>>

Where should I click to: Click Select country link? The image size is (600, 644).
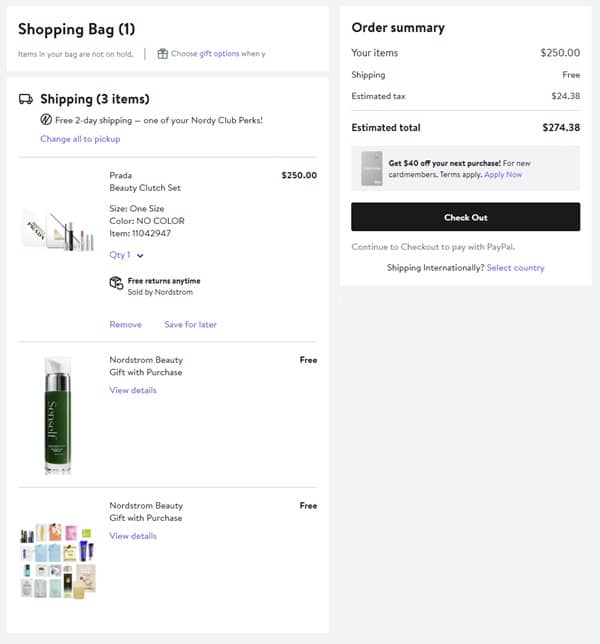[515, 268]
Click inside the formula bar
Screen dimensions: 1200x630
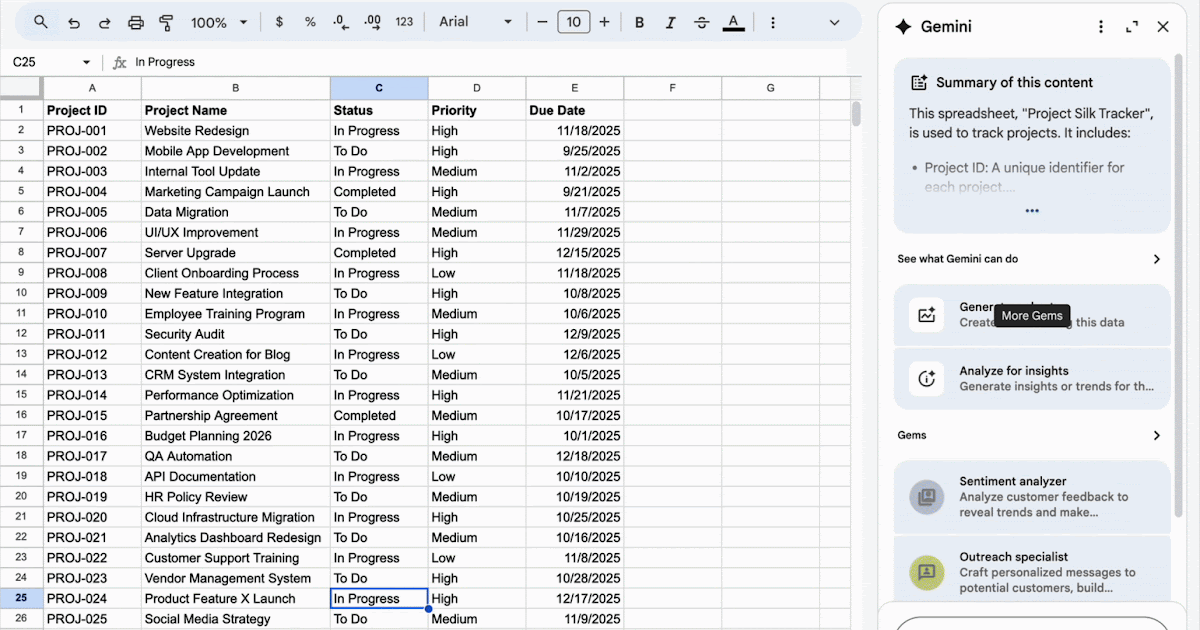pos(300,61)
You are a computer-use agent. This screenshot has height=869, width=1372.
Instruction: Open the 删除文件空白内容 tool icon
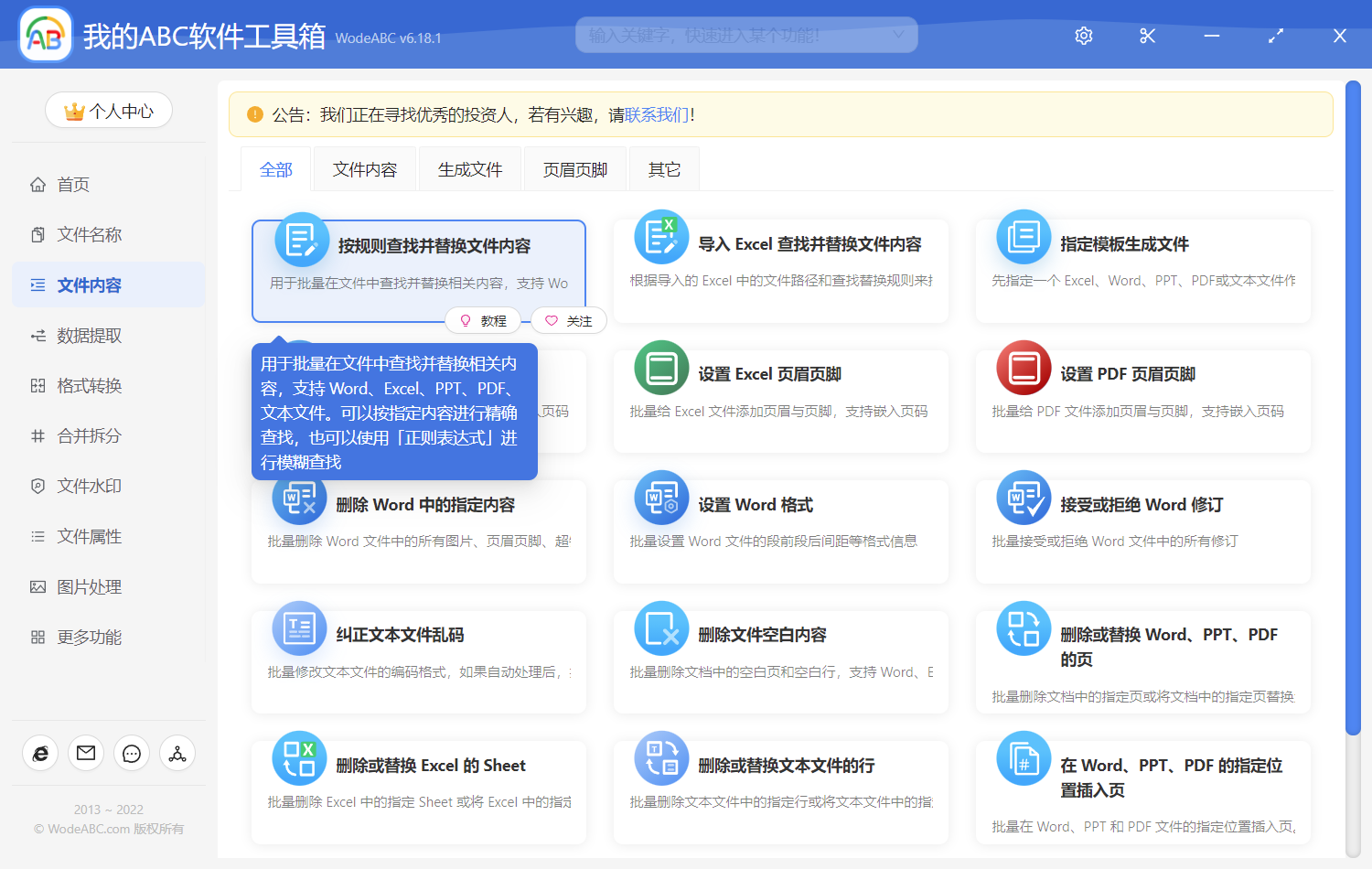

<<

After locating the line that contains "You are a computer-use", output it and all later lines through the end of the material exactly, leaving out pictures.

You are a computer-use agent. This screenshot has height=869, width=1372.
Instruction: Open the 删除文件空白内容 tool icon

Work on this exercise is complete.